First, in step 1, shown in FIG. 5A, the pattern generating device 9 draws outline data and flag data for segments 101 and 105 shown in FIG. 4A in the first and the second memories A and B which have already been initialized completely under the control of the host CPU 1. Then, the outline data and the painted pattern data is stored in the first and the second memories A and B, respectively, after completion of these painting operations.
Then, the host CPU 1 reads out the painted pattern data in the second memory B to be transferred to the main memory 3. Next, in a step 2 as shown in FIG. 5B, the pattern generating device 9 initializes the contents of the first and the second memories A and B, then draws the outline data and the flag data of the segment 103 shown in FIG. 4A in the first and the second memories A and B as the painting operation.
Next, the painted pattern data in the second memory B is transferred to the main memory 3 in the host CPU 1, as in step 1. A logical OR operation between the painted data transferred from the main memory 3 and the painted data which have been transferred in step 1 shown in FIG. 5A is performed, and the resultant data is stored in the main memory 3.
Next, in step 3, shown in FIG. 5C, the pattern generating device 9 initializes completely the contents of the first and the second memories A and B, then draws the outline from the outline data and the flag data of all of the segments as shown in FIG. 4A in the first and the second memories A and B. In step 3, the painting operation is not performed because there is no data to be painted.
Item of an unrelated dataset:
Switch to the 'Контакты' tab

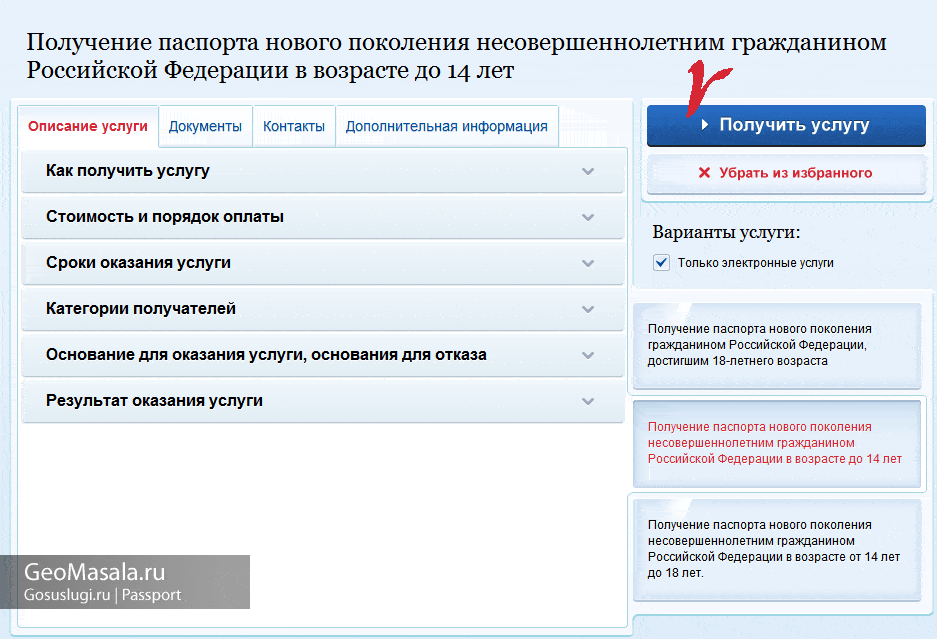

Accordingly, only the outline data in the first memory A is transferred to the main memory 3 in the host CPU 1. Then, the logical OR operation of the outline data and the data which has been stored in step 2 is executed, and the result of the operation is transferred to the main memory 3 under the control of the host CPU 1.
By the operations described above, the required data such as the data shown in FIG. 4C can be stored in the main memory 3. However, the painting operations described above require much time to obtain the required pattern data because these painting operations must access the host CPU 1 more frequently.
Accordingly, there is a problem in the prior art that the total time for the painting operations is long.